**THE TASK:**
For each record below, set it down exactly but leave out any picture.

**DATASET EXCERPTS:**
◇ ◇ ◇ ◇ ◇ ◇ ◇

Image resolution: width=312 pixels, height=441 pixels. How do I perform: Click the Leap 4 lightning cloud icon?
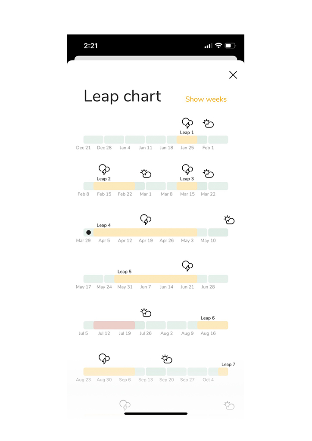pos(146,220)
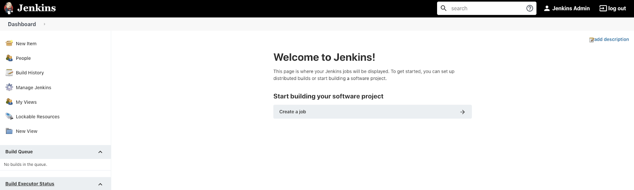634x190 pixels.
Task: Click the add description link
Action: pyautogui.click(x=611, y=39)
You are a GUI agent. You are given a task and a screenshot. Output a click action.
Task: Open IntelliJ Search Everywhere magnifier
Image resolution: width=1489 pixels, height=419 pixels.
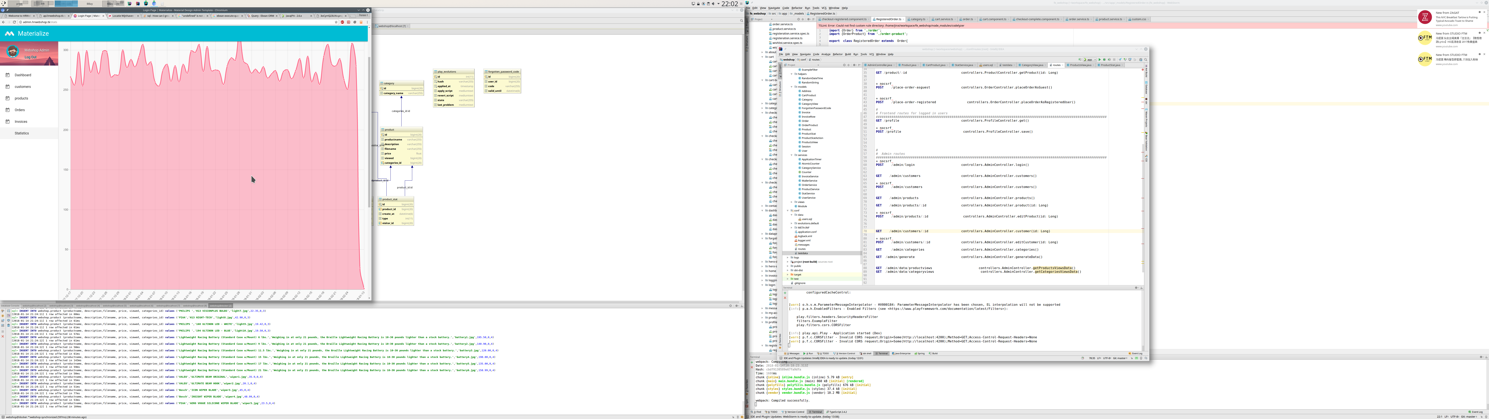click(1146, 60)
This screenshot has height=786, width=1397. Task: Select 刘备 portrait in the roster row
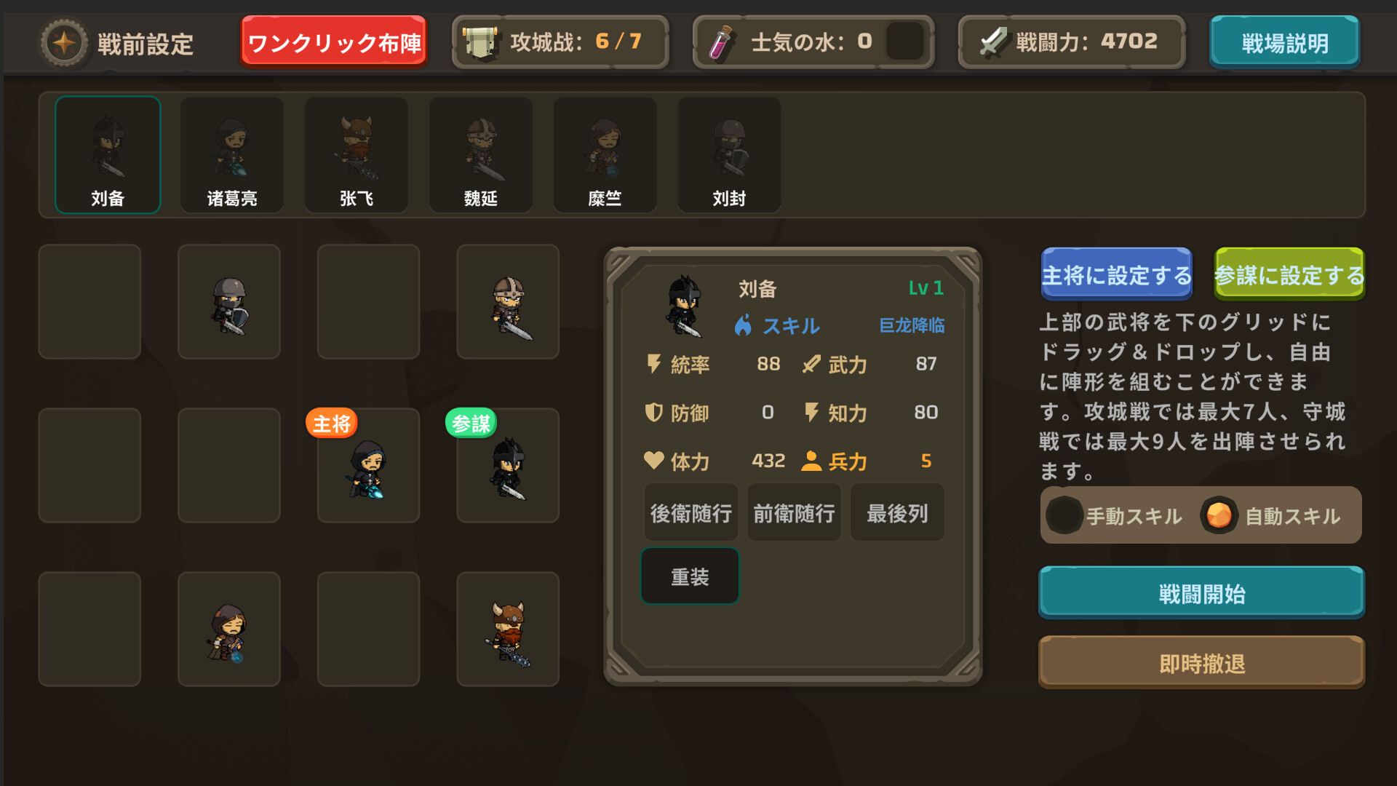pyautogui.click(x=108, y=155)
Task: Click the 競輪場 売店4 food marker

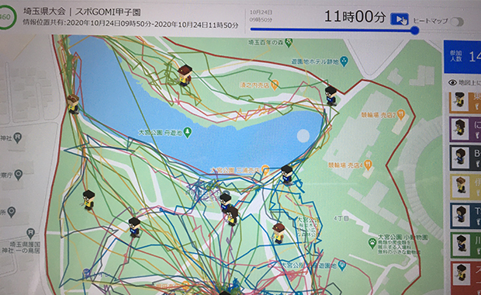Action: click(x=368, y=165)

◇ ◇ ◇ ◇ ◇ ◇ ◇

**FINAL ANSWER:**
Image resolution: width=312 pixels, height=441 pixels. How do I perform: Click the Leap 4 lightning cloud icon?
pos(146,220)
634x190 pixels.
Task: Click the add description link
Action: pyautogui.click(x=611, y=39)
You are a GUI agent. You are given a task and a screenshot. Output a click action.
Task: Open IntelliJ Search Everywhere magnifier
Image resolution: width=1489 pixels, height=419 pixels.
click(1146, 60)
This screenshot has height=786, width=1397. Task: Select 刘备 portrait in the roster row
pyautogui.click(x=108, y=155)
Task: Click the 競輪場 売店4 food marker

Action: click(x=368, y=165)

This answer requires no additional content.